Rep. Darrell Issa announced Wednesday he’ll retire from Congress at the end of this term, adding yet another senior Republican to the list of those calling it quits.
Mr. Issa, a former committee chairman, joins a half-dozen current chairman and a number of other longtime legislators in heading for the door, in a wave of departures that promises to reshape the GOP no matter whether they maintain control of the House or not.
With more retirements still likely, the House GOP right now is already poised to lose more than 350 years of congressional experience to lawmakers who are retiring altogether from public office — meaning they aren’t planning a run for Senate or governor.
The chairmen alone account for nearly 150 years of that experience — a loss experts said could sow chaos in an already dysfunctional Congress.
“Experience helps in negotiating deals. Chairs who have dealt with each other know what to expect and how to get to yes,” said Darrell West, director of governance studies at Brookings.
Mr. Issa, California Republican, has served in Congress since 2001, including a stint as chairman of the House Oversight Committee, where he led investigations into the Obama administration and former Secretary of State Hillary Clinton.
He gave no reason for his departure in his announcement Wednesday, though he had been expected to be a top target for Democrats in November.

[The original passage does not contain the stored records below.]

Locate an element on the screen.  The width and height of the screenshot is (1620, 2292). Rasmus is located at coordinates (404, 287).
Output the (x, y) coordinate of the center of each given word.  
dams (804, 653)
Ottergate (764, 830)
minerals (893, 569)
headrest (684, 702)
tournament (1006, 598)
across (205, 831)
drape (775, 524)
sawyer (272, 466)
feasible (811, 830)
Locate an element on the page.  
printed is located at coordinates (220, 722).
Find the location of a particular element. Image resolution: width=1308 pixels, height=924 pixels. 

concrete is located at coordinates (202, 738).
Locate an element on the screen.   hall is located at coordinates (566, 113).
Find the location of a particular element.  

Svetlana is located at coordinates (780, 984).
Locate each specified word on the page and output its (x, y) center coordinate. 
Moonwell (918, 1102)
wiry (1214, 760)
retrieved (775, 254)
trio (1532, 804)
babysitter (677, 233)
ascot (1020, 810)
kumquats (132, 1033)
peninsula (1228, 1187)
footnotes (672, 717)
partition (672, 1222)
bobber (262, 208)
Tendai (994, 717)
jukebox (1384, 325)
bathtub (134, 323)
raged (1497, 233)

House Foreign Affairs Committee Chairman Ed Royce, House Transportation Committee Chairman Bill Shuster, House Judiciary Committee Chairman Bob Goodlatte, House Science Committee Chairman Lamar Smith and House Financial Services Chairman Jeb Hensarling have all announced their plans to retire as well.
All five members are term-limited per the GOP’s rules on chairmen positions.
“As a Democrat, I’m not really sad to see all of these chairmen retire, but as a believer in the institution of Congress I’m getting pretty concerned about the brain drain that’s occurring on Capitol Hill,” said Jim Manley, a Democratic strategist who worked for former Senate Majority Leader Harry Reid.
The GOP has term-limit rules on chairmen that may make these waves of retirements more likely. Lawmakers are only supposed to serve for a maximum of six years at the helm of a committee.
Those rules were imposed after the GOP won control of the House in 1995 for the first time in decades, and they are now completing their fourth six-year cycle since then.
Despite the turmoil, Republicans remain committed to the idea.
“Every time this has been discussed in conference or put up for a vote, it wins,” Rep. Tom Cole, Oklahoma Republican, said to the Hill, a Washington-based newspaper, when Mr. Hensarling and Mr. Smith announced their retirements in November.
The policy was put in place under former House Speaker Newt Gingrich to ensure fresh perspectives on the issues, and allow younger members more opportunities. Waivers for the rule can be granted, but it is a rare occurrence.
Republicans also push back on the idea that term-limits could prevent substantive deals in Congress, saying Democrats’ antipathy to working on President Trump’s agenda is a bigger factor in deal-making.
“House Democrats’ universal opposition to transformational tax reform showed that any desire to actually make deals that benefit the American people is purely lip service,” said Jesse Hunt, National Republican Committee spokesman.
Democrats are already campaigning on the opportunity to win back the majority and regain some of these leadership positions on Capitol Hill.
“Committee chairs are retiring because they know they’ll probably be in the minority next year. And Republicans in districts that Donald Trump lost in 2016 know their chances of winning are slim. So instead of fighting to keep their seats and help save the Republican majority, they’re just waving the white flag,” read a fundraising email from the Working Families Party, a liberal-leaning minor political party.
Liberal activist Tom Steyer is already counting Mr. Issa’s seat as a win for the blue team in an email to supporters.
“Progressives are energized like never before — and today makes it more than obvious: Trump and the GOP are scared,” he said.